The Five Minute Interview – Hallo
This article is one in a series of quick-hit interviews with companies using Apache™ Cassandra and/or DataStax Enterprise (DSE) for key parts of their business. During this interview, we spoke with Adrian Rodriguez, CTO at Hallo.
DataStax: Adrian, thanks for chatting with us today. What can you tell us about Hallo?
Rodriguez: Hallo is a social voice application that lets you quickly and easily send voice and audio messages to friends, family and the world. The app contains two main features.
The first is private messaging, which is a very utilitarian feature that lets people quickly send audio messages to each other either 1:1 or in groups. It’s great for situations where you need to send a message that is too detailed for texting but you don’t want to make a phone call.
The second feature, called World, allows users to post voice clips on a timeline within the app. After a user posts the clip, Hallo notifies all of that user’s followers of the new content and lets them immediately listen to the new clip.
DataStax: When did you realize you needed a big data solution like DataStax?
Rodriguez: We realized pretty early in the development process that we would need a big data solution. We had built out the pieces for private communication and developed a certain workflow using MySQL. But the ideas kept flowing and eventually the World feature came up.
We knew that we could get celebrities on the app, and began simulating the traffic and saw just how large this could grow. When you are talking about hundreds of thousands of users, and potentially millions one day, we needed a solution that could handle a high volume of data and scale along with us.

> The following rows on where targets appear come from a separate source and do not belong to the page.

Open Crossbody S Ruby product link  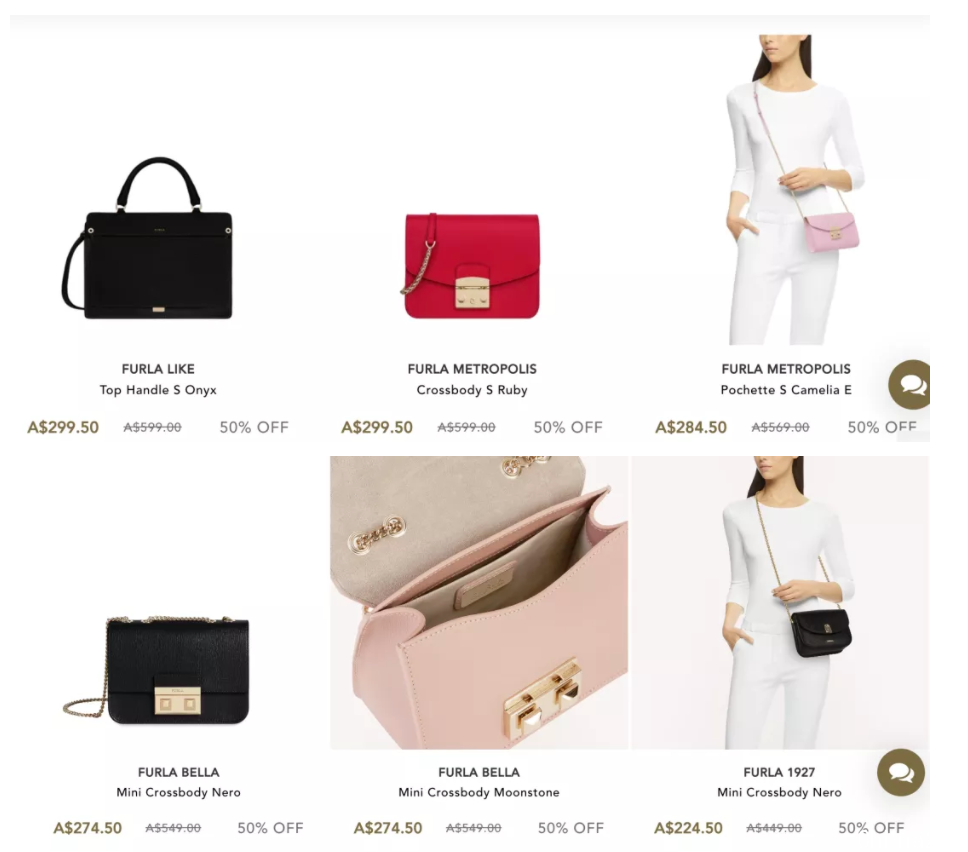pos(472,390)
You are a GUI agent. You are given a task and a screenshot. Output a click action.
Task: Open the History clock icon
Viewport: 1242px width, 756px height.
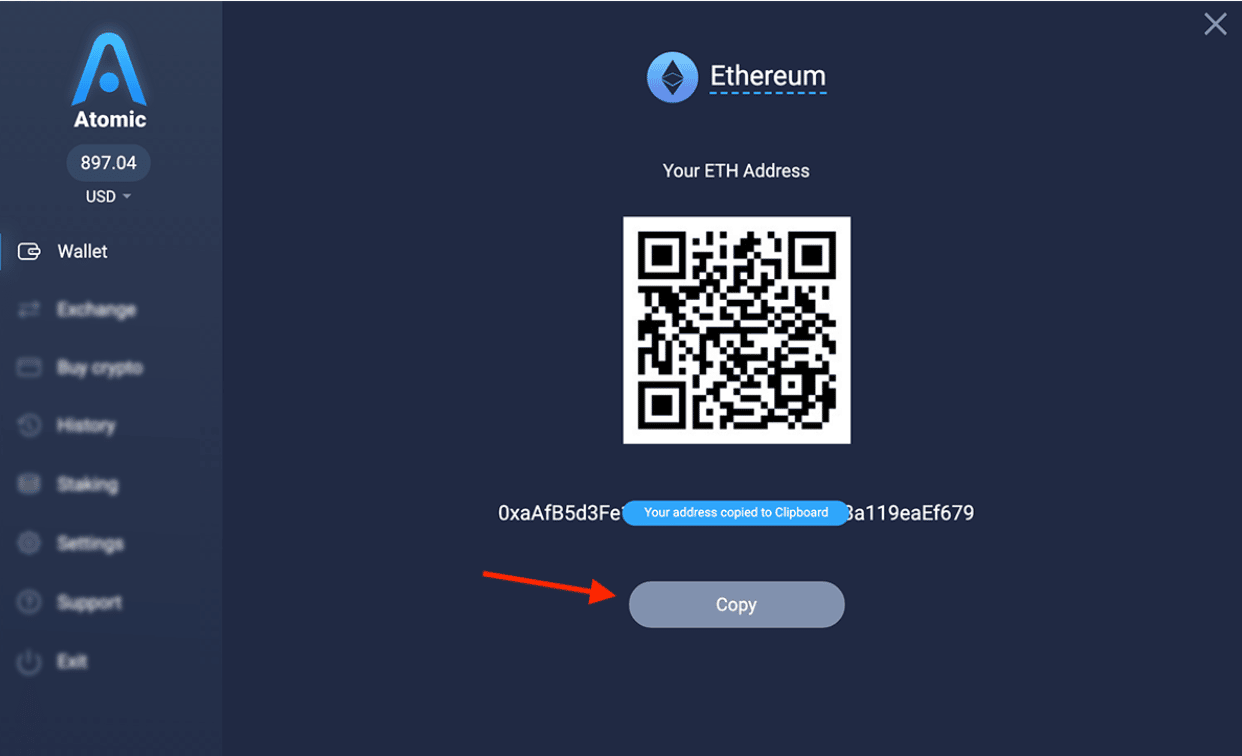click(29, 426)
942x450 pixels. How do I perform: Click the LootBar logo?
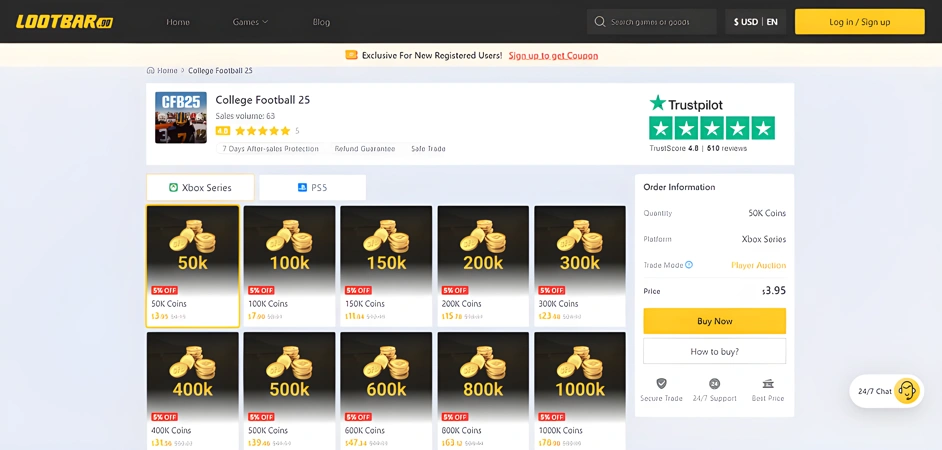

We quickly realized that MySQL couldn’t handle the real-time workflows and huge data queries, although it is still very useful for any transactional flows that we have. A celebrity post would spin up the CPUs on the database servers and it was a warning that the technology couldn’t scale at all. We ran through a few options like vertically scaling the database machines, MySQL replication, read slaves, and sharding but that would be a real pain from a development and operations resources perspective, and it would be hard to code. So we needed to look at other options.
DataStax: What other technologies did you evaluate?
Rodriguez: We looked at Redis, Riak, Mongo and Cassandra. But Cassandra really hit a home run. It was easy to set up and scaling wasn’t a problem since we just had to add another node. It’s easy to manage operationally and we didn’t see CPUs spike at all.
We also looked at Hadoop for our real-time streaming workflows and realized it just wouldn’t scale right; the latency was too much. Because of our real-time streaming workflow, we decided to use the Storm project that came out of Backtype which is now part of Twitter. So we went live with DataStax Enterprise at launch and it’s worked great for us.
DataStax: What benefits have you experienced since integrating DSE into the system?
Rodriguez: The scalability of Cassandra is amazing, and that was by far the most important factor in our decision. We get spikes of traffic when a celebrity posts, and his followers will generate a significant amount of read and write traffic during the spike. The writes in turn generate more read traffic until it tapers off. With MySQL that would slow to a crawl, but Cassandra handles it fine.
Cassandra really delivers amazing performance, which is critical because of the high write throughput we experience when people post to all their followers’ timelines. And then we get a huge read spike right after when all the followers listen to the message at around the same time.
Cassandra is very easy to implement and we had no trouble setting up the system. DSE really helped us tune our system correctly, and it’s certified for real-time workflows which is especially important to us. Plus DSE’s OpsCenter makes it very easy to manage operations on the cluster.
DataStax also gives great 24/7 production support, which really helped us. Even when we are playing around with the tool at the code level, I receive immediate responses from your support team and usually have my issue solved within the hour. Virtual nodes are awesome on Cassandra 1.2 too; I was trying out Cassandra with AMI and figured “ok, I’ll send a support request”. It was instantly taken care of.
DataStax: Thanks for sharing your insights with us, Adrian. We’re glad that you are having such a great experience with DataStax.